The Recovery: A Process is a chapbook that contains ten poems, one of which was published in the third issue of Spray Paint Magazine. This collection captures the “slice of life” of someone living with a mental illness, such as depression.

Poetry on the Bookcase

Poetry Collection

if you wanna know more about me, then please, you should just ask.

Split up into three different parts—shelf one- the night watcher, shelf two- the poisonous antidote, and shelf three- the illusion of talk therapy—; Poetry on the Bookcase is a coming-of-age poetry collection about the effects and experience of an abusive relationship, suicide and suicide ideation, the mundane of everyday living, and the life before (and slightly after) that short-lasting romantic relationship.

Talk Therapy

Poetry Collection

They say not to let your heart bleed onto the pages, but here I am doing it anyway.

When my well is overflowing with star-covered words, my fingers bleed them out. They implant themselves on white or cream paper, crying out, wanting to be heard like a hungry child in the middle of the night.
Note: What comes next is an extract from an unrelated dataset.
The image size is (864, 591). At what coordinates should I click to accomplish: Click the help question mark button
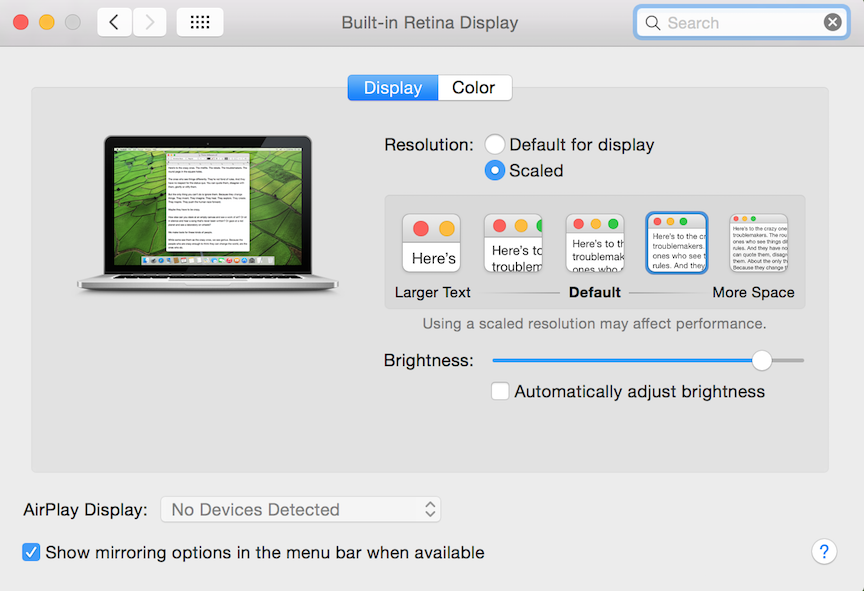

But then the words flutter away like a cabbage white butterfly during Spring.

They’re supposed to come back. I need them to come back.

Talk Therapy is an open letter that captures a sliver of what it’s like living with a mind that’s a black monster. Talk Therapy is also Angel-Clare Linton’s second poetry collection.

Bandages and Bullet Wounds

Poetry Collection

I thought I wasn’t gonna make it.

As I lay in my bed in the middle of the night with my blanket up to my chin, I wanted to hide from the world, away from the sea of never-ending dark blue ocean.  I also wanted an escape, a freedom away from my current life that was a well of thick, black words, and I was at the bottom where I couldn’t see my way out and where people couldn’t hear my screams.

As I lay in my bed with my blanket up to my chin, I thought I wouldn’t make it in life since my life felt like a never-ending downstream river.  I thought I’d die in that river before I’d be able to rise to the peak of a mountain, staring down at what I’ve accomplished.

I thought I wasn’t gonna make it, but now I’m going to try because trying and failing is better than not trying at all.

Bandages and Bullet Wounds is Angel-Clare Linton’s third poetry collection.